→ About this exercise: Please work out how many lines in the entries contain "Image", then give that number with nothing added.

### Provided data ###

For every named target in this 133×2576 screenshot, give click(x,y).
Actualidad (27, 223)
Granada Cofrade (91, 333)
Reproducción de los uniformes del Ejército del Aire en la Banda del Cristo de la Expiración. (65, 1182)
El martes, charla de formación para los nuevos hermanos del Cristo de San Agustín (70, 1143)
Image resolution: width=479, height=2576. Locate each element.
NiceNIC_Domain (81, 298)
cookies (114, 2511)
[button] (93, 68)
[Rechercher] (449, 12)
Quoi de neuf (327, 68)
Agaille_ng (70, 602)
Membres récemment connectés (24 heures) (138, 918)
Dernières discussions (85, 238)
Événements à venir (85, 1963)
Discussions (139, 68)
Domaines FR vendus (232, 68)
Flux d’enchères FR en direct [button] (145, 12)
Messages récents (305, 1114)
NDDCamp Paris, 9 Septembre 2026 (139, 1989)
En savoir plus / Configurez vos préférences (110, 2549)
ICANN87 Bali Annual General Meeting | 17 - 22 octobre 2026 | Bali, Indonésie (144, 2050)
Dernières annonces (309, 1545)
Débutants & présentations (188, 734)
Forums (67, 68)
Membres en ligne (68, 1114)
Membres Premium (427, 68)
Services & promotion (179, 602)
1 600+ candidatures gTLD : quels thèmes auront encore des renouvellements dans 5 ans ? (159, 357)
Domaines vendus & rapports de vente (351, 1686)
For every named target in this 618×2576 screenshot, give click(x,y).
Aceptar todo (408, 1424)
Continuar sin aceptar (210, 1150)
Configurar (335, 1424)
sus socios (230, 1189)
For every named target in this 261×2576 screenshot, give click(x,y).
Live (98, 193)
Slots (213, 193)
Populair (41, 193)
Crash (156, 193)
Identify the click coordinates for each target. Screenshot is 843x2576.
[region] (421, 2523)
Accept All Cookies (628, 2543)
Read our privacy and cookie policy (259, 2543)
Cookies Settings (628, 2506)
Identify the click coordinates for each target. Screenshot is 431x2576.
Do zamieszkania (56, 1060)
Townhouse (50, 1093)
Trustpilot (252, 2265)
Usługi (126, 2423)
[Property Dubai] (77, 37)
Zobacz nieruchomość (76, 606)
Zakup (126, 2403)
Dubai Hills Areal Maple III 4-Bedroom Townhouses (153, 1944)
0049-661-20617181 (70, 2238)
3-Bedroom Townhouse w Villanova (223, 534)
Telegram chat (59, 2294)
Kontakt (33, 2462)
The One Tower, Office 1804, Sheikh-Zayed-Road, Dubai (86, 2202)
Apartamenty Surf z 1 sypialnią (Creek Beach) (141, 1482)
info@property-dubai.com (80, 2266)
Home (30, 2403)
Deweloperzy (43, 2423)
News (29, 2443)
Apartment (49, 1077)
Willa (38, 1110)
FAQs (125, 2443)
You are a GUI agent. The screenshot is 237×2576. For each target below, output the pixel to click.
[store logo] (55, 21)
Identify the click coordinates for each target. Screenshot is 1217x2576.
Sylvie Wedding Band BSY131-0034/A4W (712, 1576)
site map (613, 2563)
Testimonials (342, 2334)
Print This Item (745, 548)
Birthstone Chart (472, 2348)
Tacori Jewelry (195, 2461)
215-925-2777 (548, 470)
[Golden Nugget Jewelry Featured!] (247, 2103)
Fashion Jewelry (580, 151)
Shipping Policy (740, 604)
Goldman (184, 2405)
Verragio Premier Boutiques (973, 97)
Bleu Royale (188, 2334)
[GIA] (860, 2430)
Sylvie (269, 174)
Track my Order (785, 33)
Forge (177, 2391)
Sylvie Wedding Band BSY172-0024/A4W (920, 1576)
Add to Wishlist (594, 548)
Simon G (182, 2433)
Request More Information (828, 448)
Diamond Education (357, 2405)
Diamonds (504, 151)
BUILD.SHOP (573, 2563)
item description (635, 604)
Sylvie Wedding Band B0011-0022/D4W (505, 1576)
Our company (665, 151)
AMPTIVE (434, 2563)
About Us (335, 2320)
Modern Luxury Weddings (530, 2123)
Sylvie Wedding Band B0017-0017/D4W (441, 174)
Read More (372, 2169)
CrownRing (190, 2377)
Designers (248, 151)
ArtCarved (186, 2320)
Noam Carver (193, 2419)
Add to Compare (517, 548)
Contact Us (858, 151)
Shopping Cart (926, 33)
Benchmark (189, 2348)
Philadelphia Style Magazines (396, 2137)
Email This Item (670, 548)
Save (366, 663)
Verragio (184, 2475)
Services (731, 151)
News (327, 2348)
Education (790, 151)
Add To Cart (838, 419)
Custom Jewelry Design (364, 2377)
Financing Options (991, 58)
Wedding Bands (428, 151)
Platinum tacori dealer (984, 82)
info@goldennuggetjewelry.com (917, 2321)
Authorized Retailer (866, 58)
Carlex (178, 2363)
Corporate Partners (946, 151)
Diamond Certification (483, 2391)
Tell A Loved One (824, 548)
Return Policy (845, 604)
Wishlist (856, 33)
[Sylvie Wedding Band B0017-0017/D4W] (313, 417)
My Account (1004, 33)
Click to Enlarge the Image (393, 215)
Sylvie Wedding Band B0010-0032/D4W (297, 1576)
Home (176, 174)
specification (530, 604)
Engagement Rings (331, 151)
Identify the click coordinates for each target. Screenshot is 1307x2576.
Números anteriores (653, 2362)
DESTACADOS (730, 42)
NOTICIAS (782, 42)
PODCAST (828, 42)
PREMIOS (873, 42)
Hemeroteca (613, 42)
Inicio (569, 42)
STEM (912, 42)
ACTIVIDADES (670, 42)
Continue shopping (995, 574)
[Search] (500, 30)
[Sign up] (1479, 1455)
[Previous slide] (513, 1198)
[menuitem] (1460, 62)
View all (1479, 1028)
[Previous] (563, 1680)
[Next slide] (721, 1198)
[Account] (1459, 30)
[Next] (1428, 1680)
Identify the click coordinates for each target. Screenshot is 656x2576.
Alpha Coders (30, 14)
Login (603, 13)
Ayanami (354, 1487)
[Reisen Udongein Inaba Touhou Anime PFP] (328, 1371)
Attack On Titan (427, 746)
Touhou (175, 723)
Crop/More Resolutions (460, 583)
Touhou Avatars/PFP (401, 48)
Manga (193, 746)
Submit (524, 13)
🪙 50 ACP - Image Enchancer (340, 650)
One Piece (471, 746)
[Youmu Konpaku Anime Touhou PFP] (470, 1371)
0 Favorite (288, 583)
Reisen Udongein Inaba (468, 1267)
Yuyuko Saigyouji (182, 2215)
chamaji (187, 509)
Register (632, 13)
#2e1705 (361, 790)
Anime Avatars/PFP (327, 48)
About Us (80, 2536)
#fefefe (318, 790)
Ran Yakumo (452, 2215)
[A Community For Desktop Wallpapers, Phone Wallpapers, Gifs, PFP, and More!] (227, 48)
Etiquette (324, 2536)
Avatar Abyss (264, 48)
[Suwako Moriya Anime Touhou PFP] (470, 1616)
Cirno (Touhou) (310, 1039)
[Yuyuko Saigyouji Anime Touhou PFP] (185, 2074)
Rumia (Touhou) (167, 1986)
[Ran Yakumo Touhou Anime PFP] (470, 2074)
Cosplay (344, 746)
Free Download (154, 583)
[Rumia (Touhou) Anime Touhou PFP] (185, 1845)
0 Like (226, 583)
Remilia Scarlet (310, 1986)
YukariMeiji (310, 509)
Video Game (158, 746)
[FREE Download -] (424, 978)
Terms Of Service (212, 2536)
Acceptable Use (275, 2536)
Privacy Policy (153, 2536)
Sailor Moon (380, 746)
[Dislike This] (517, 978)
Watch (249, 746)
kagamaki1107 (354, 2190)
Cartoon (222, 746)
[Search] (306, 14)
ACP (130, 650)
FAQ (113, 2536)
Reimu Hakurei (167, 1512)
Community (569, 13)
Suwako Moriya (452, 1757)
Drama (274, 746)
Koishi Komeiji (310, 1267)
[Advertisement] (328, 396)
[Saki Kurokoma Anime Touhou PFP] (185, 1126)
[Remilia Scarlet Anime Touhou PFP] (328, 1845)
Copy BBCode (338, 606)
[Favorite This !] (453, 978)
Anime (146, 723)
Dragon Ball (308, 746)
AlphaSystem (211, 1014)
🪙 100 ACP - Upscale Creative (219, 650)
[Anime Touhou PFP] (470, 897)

###

→ Solution: 3